GIVEN TASK » Present the lines starting at the one containing "You are a GUI agent. The screenshot is 335×1165." and ending at the one containing "Anders Noren (214, 696)", both included, as a Markdown table with the columns Number and Line. Give each line its row number and leave out blank lines.

RECORDS SHOWN »
* BEGIN *
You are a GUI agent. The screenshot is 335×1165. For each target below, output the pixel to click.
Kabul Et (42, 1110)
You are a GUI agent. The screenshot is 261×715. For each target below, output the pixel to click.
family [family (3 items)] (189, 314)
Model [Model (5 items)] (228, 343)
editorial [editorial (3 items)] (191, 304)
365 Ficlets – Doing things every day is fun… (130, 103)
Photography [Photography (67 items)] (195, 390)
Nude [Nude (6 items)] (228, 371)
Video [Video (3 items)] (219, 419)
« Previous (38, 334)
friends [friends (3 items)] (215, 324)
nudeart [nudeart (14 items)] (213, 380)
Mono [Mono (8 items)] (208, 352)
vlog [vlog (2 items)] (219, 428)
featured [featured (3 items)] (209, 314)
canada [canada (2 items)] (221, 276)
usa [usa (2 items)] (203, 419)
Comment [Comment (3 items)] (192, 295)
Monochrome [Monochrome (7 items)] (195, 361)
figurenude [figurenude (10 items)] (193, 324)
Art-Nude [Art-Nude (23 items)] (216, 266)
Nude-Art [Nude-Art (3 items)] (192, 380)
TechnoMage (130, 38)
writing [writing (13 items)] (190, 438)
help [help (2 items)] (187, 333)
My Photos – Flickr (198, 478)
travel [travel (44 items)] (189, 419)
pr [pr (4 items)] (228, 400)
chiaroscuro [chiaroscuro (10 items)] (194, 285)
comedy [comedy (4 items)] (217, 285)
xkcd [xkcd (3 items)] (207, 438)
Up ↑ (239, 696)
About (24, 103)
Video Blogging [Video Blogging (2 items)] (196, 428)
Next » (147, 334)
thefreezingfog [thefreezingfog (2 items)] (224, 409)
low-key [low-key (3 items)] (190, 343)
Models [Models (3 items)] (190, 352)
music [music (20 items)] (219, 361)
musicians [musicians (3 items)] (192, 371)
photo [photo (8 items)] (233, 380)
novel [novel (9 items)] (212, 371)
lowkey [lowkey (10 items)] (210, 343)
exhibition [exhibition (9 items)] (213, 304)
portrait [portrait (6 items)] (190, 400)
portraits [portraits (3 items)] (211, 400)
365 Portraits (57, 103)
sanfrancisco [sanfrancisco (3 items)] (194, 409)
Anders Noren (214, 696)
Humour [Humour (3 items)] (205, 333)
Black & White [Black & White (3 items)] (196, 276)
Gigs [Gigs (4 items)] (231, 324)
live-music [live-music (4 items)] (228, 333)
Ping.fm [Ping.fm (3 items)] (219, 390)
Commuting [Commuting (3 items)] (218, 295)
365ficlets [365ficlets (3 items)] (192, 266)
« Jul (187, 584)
* END *
* BEGIN *
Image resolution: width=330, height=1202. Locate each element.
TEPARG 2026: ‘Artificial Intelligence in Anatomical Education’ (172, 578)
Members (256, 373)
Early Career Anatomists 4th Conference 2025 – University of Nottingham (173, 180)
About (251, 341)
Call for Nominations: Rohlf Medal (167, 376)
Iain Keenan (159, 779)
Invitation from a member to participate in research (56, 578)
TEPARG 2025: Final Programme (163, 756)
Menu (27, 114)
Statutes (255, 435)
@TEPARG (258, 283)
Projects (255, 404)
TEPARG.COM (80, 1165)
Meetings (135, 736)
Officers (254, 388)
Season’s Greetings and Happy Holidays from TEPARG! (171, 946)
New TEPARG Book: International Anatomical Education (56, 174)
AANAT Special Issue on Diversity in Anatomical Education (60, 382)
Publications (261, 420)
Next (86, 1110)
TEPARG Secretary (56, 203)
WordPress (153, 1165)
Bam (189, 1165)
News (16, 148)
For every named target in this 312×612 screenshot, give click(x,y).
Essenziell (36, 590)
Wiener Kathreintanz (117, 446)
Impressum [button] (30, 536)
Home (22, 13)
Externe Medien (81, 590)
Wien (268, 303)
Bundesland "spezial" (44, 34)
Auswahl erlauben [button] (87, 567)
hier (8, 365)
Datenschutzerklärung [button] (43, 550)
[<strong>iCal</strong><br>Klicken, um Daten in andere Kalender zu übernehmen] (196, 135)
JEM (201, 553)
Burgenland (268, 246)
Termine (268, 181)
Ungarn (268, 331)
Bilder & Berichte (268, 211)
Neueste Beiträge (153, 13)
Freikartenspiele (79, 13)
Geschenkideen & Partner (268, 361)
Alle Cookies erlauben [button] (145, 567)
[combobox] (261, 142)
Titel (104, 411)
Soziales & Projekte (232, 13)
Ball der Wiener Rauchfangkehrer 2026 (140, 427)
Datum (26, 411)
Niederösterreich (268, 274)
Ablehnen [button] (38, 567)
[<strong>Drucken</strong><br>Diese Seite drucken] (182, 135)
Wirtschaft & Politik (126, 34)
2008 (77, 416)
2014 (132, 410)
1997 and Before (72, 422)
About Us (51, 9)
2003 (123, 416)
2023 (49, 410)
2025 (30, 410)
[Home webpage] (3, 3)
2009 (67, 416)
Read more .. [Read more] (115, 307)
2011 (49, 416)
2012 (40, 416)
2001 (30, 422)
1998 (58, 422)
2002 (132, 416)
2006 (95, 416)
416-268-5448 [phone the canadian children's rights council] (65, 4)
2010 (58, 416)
* END *
* BEGIN *
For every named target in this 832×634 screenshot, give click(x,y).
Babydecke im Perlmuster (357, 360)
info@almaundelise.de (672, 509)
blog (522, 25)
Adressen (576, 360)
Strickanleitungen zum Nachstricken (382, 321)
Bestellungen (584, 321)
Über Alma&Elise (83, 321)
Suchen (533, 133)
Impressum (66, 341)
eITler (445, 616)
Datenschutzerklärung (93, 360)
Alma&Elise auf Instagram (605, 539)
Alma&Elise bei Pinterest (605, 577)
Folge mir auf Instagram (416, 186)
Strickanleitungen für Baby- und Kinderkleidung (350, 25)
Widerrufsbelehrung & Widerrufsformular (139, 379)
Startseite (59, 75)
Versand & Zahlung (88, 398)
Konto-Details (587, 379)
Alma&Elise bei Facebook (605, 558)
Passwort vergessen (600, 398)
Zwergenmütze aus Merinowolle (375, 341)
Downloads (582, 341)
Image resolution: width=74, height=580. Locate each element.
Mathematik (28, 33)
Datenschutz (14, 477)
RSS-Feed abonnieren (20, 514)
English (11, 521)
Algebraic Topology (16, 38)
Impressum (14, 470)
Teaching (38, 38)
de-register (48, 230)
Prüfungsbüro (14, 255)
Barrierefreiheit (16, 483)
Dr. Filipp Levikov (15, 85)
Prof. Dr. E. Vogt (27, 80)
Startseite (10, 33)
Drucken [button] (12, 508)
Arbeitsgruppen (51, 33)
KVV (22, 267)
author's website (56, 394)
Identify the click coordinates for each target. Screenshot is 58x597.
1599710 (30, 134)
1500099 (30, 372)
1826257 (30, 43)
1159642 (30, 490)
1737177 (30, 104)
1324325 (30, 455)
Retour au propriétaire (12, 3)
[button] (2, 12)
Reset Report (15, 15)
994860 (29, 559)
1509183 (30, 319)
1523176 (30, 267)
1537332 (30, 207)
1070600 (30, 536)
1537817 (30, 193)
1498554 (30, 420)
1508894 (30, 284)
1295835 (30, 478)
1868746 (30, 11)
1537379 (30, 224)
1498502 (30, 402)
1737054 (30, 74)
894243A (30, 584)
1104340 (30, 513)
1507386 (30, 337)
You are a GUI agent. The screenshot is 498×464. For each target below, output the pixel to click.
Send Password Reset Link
* END *
FULL RESPONSE »
| Number | Line |
|---|---|
| 1 | You are a GUI agent. The screenshot is 335×1165. For each target below, output the pixel to click. |
| 2 | Kabul Et (42, 1110) |
| 3 | You are a GUI agent. The screenshot is 261×715. For each target below, output the pixel to click. |
| 4 | family [family (3 items)] (189, 314) |
| 5 | Model [Model (5 items)] (228, 343) |
| 6 | editorial [editorial (3 items)] (191, 304) |
| 7 | 365 Ficlets – Doing things every day is fun… (130, 103) |
| 8 | Photography [Photography (67 items)] (195, 390) |
| 9 | Nude [Nude (6 items)] (228, 371) |
| 10 | Video [Video (3 items)] (219, 419) |
| 11 | « Previous (38, 334) |
| 12 | friends [friends (3 items)] (215, 324) |
| 13 | nudeart [nudeart (14 items)] (213, 380) |
| 14 | Mono [Mono (8 items)] (208, 352) |
| 15 | vlog [vlog (2 items)] (219, 428) |
| 16 | featured [featured (3 items)] (209, 314) |
| 17 | canada [canada (2 items)] (221, 276) |
| 18 | usa [usa (2 items)] (203, 419) |
| 19 | Comment [Comment (3 items)] (192, 295) |
| 20 | Monochrome [Monochrome (7 items)] (195, 361) |
| 21 | figurenude [figurenude (10 items)] (193, 324) |
| 22 | Art-Nude [Art-Nude (23 items)] (216, 266) |
| 23 | Nude-Art [Nude-Art (3 items)] (192, 380) |
| 24 | TechnoMage (130, 38) |
| 25 | writing [writing (13 items)] (190, 438) |
| 26 | help [help (2 items)] (187, 333) |
| 27 | My Photos – Flickr (198, 478) |
| 28 | travel [travel (44 items)] (189, 419) |
| 29 | pr [pr (4 items)] (228, 400) |
| 30 | chiaroscuro [chiaroscuro (10 items)] (194, 285) |
| 31 | comedy [comedy (4 items)] (217, 285) |
| 32 | xkcd [xkcd (3 items)] (207, 438) |
| 33 | Up ↑ (239, 696) |
| 34 | About (24, 103) |
| 35 | Video Blogging [Video Blogging (2 items)] (196, 428) |
| 36 | Next » (147, 334) |
| 37 | thefreezingfog [thefreezingfog (2 items)] (224, 409) |
| 38 | low-key [low-key (3 items)] (190, 343) |
| 39 | Models [Models (3 items)] (190, 352) |
| 40 | music [music (20 items)] (219, 361) |
| 41 | musicians [musicians (3 items)] (192, 371) |
| 42 | photo [photo (8 items)] (233, 380) |
| 43 | novel [novel (9 items)] (212, 371) |
| 44 | lowkey [lowkey (10 items)] (210, 343) |
| 45 | exhibition [exhibition (9 items)] (213, 304) |
| 46 | portrait [portrait (6 items)] (190, 400) |
| 47 | portraits [portraits (3 items)] (211, 400) |
| 48 | 365 Portraits (57, 103) |
| 49 | sanfrancisco [sanfrancisco (3 items)] (194, 409) |
| 50 | Anders Noren (214, 696) |